Hey everyone, here’s an idea, what do you think? (Please stop me…)
I have a few remote servers where disk encryption is only a moderately important measure; I definitely want to keep it but I’m also annoyed by having to ssh into it during the initrd-phase to provide a passkey on every reboot. What I would like is to get a notification with a link to my idp for some device flow, allowing me to authorize the server to obtain the secrets necessary for decryption.
As far as I can tell, this hasn’t been done before, or have I missed something? A naive idea would be to have custom oidc-claims for the different servers where the value is the luks-passphrase. Feels like a bad idea, though. Any ideas on the details as to how? I obviously don’t want to bloat my initrd-image, so a bash script using curl would be ideal.


Ironically, the passphrase for the encryption wouldn’t be encrypted in this scenario as claims can be decoded from the token payload if intercepted. It would also probably be stored as-is server side as well. Claims aren’t designed as secrets.
Perhaps you could authorise a request to an actual secrets manager via oidc though, allowing the volume to be unlocked.

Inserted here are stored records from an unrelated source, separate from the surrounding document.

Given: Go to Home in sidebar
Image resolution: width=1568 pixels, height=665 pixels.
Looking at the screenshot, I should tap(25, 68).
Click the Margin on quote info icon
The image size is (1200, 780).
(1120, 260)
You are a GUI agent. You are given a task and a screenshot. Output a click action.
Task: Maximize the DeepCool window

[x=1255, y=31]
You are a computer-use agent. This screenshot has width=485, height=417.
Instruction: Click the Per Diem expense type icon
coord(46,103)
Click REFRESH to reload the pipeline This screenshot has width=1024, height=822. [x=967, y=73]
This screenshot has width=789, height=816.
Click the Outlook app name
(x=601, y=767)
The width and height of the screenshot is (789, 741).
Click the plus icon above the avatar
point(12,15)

Yes, I was thinking about storing encrypted keys, but still, using claims is clearly just wrong… Using a vault to store the key is probably the way to go, even though it adds another service the setup depends on.
A fall-back to the current way of unlocking the volume would probably be a good idea. It wouldn’t be fun to lose access to something because a cloud service went down or access to it was lost etc.
Definitely! I have bmc/kvm everywhere (well, everywhere that matters).
I have talked myself out of this (for now), though. I think if I ever find the time to revisit this, I will try to to it by injecting some oidc-based approval (memo to myself: ciba flow?) into something like clevis/tang.